*** Provided information

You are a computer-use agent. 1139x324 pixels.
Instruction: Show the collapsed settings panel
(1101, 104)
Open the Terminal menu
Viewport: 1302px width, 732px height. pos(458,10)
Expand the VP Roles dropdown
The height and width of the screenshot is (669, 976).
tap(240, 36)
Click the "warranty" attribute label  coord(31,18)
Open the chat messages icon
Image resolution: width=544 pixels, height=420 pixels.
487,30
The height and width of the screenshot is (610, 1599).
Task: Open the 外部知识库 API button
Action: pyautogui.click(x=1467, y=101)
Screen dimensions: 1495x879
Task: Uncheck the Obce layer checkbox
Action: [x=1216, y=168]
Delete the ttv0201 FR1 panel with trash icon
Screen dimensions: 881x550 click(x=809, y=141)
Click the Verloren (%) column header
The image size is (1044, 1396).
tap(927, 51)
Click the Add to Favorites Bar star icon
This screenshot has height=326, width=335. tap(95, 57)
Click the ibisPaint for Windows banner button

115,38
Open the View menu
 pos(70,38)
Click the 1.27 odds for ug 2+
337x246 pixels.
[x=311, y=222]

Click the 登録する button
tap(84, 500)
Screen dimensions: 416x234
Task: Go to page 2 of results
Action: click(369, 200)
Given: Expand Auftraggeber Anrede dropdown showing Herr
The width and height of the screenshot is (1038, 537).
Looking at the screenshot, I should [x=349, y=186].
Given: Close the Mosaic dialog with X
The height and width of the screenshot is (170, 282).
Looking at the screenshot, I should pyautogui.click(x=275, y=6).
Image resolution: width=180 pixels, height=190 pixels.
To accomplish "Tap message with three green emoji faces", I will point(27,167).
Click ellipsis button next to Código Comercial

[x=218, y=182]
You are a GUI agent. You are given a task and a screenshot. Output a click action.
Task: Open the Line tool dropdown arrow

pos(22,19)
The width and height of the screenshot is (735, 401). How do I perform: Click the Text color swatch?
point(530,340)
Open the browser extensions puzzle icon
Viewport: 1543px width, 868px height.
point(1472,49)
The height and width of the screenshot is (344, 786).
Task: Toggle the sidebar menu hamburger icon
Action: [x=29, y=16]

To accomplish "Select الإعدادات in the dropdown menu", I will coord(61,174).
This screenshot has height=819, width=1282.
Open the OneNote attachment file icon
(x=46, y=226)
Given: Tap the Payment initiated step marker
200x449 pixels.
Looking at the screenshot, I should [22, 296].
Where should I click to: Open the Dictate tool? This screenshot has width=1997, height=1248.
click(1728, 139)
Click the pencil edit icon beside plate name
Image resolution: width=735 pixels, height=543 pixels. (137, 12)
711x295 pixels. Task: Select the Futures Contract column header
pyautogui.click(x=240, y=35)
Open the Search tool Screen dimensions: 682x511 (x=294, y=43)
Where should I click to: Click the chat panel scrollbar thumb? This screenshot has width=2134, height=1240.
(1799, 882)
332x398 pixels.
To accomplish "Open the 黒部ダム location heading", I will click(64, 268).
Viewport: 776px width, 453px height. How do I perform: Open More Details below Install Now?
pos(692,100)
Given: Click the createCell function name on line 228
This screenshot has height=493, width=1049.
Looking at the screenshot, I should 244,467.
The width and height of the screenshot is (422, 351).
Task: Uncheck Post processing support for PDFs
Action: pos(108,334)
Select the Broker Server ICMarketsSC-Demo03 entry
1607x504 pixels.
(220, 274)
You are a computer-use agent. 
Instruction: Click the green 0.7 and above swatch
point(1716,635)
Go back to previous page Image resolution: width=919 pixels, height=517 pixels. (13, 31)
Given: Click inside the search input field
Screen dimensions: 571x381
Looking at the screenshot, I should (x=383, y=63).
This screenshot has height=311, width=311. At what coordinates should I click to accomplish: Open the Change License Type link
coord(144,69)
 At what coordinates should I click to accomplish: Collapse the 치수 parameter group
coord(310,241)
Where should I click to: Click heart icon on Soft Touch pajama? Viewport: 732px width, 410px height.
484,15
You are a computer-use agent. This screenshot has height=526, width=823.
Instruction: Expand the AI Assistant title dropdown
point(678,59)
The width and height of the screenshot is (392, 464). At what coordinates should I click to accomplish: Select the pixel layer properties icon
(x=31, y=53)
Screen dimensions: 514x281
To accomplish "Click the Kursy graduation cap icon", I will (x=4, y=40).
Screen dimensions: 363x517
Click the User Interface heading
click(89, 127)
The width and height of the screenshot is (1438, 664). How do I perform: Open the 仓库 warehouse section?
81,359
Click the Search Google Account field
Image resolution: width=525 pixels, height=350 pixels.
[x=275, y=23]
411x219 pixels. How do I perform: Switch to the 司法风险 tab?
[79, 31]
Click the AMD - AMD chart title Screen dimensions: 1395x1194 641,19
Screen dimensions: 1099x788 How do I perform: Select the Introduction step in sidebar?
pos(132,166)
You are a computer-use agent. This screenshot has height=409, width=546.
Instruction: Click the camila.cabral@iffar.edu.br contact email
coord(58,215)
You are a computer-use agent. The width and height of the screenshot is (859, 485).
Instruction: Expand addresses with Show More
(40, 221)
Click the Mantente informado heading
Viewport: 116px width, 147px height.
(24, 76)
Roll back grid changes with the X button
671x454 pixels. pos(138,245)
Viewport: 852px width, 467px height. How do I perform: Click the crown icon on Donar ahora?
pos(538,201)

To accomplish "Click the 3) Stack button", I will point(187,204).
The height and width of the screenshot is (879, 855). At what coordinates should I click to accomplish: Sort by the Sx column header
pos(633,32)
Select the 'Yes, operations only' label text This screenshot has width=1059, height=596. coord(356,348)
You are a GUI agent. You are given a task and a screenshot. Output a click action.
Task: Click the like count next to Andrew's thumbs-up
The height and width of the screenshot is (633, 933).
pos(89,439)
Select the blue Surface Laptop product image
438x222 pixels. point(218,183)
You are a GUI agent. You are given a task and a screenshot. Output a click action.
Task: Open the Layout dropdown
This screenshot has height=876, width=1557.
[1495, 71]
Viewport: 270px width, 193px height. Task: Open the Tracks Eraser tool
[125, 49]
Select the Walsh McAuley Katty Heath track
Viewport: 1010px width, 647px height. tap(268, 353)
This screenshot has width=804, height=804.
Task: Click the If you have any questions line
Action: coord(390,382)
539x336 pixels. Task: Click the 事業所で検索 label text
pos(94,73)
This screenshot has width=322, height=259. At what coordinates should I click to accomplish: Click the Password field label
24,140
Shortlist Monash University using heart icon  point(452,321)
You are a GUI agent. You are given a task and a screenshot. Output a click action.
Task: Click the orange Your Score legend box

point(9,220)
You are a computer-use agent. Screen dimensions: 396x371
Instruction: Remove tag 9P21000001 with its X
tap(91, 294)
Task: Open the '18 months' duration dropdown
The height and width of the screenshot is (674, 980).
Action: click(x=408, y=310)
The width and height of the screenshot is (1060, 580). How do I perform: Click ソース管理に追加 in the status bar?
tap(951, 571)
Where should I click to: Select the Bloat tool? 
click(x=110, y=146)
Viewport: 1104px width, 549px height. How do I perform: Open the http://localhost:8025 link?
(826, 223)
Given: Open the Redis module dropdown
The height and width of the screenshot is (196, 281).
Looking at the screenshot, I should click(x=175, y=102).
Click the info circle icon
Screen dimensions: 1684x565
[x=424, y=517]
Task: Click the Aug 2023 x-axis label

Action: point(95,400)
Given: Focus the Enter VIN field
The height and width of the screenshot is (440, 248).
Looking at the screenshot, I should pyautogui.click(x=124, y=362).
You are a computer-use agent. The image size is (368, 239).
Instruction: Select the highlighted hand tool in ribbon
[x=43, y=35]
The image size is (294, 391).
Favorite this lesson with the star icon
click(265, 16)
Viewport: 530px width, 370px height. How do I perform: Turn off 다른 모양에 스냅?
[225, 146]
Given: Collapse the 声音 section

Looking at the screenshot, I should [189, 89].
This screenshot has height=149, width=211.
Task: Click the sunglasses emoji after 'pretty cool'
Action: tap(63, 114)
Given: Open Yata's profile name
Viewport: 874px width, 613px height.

******

### Stated exercise:
Can you rewrite the stretch from the start of the items through the line containing "I will coord(61,174).", replacing every "dropdown" with "drop-down" and leaving everything else unchanged?

### Problem solution:
You are a computer-use agent. 1139x324 pixels.
Instruction: Show the collapsed settings panel
(1101, 104)
Open the Terminal menu
Viewport: 1302px width, 732px height. pos(458,10)
Expand the VP Roles drop-down
The height and width of the screenshot is (669, 976).
tap(240, 36)
Click the "warranty" attribute label  coord(31,18)
Open the chat messages icon
Image resolution: width=544 pixels, height=420 pixels.
487,30
The height and width of the screenshot is (610, 1599).
Task: Open the 外部知识库 API button
Action: pyautogui.click(x=1467, y=101)
Screen dimensions: 1495x879
Task: Uncheck the Obce layer checkbox
Action: [x=1216, y=168]
Delete the ttv0201 FR1 panel with trash icon
Screen dimensions: 881x550 click(x=809, y=141)
Click the Verloren (%) column header
The image size is (1044, 1396).
tap(927, 51)
Click the Add to Favorites Bar star icon
This screenshot has height=326, width=335. tap(95, 57)
Click the ibisPaint for Windows banner button

115,38
Open the View menu
 pos(70,38)
Click the 1.27 odds for ug 2+
337x246 pixels.
[x=311, y=222]

Click the 登録する button
tap(84, 500)
Screen dimensions: 416x234
Task: Go to page 2 of results
Action: click(369, 200)
Given: Expand Auftraggeber Anrede drop-down showing Herr
The width and height of the screenshot is (1038, 537).
Looking at the screenshot, I should [x=349, y=186].
Given: Close the Mosaic dialog with X
The height and width of the screenshot is (170, 282).
Looking at the screenshot, I should pyautogui.click(x=275, y=6).
Image resolution: width=180 pixels, height=190 pixels.
To accomplish "Tap message with three green emoji faces", I will point(27,167).
Click ellipsis button next to Código Comercial

[x=218, y=182]
You are a GUI agent. You are given a task and a screenshot. Output a click action.
Task: Open the Line tool drop-down arrow

pos(22,19)
The width and height of the screenshot is (735, 401). How do I perform: Click the Text color swatch?
point(530,340)
Open the browser extensions puzzle icon
Viewport: 1543px width, 868px height.
point(1472,49)
The height and width of the screenshot is (344, 786).
Task: Toggle the sidebar menu hamburger icon
Action: [x=29, y=16]

To accomplish "Select الإعدادات in the drop-down menu", I will coord(61,174).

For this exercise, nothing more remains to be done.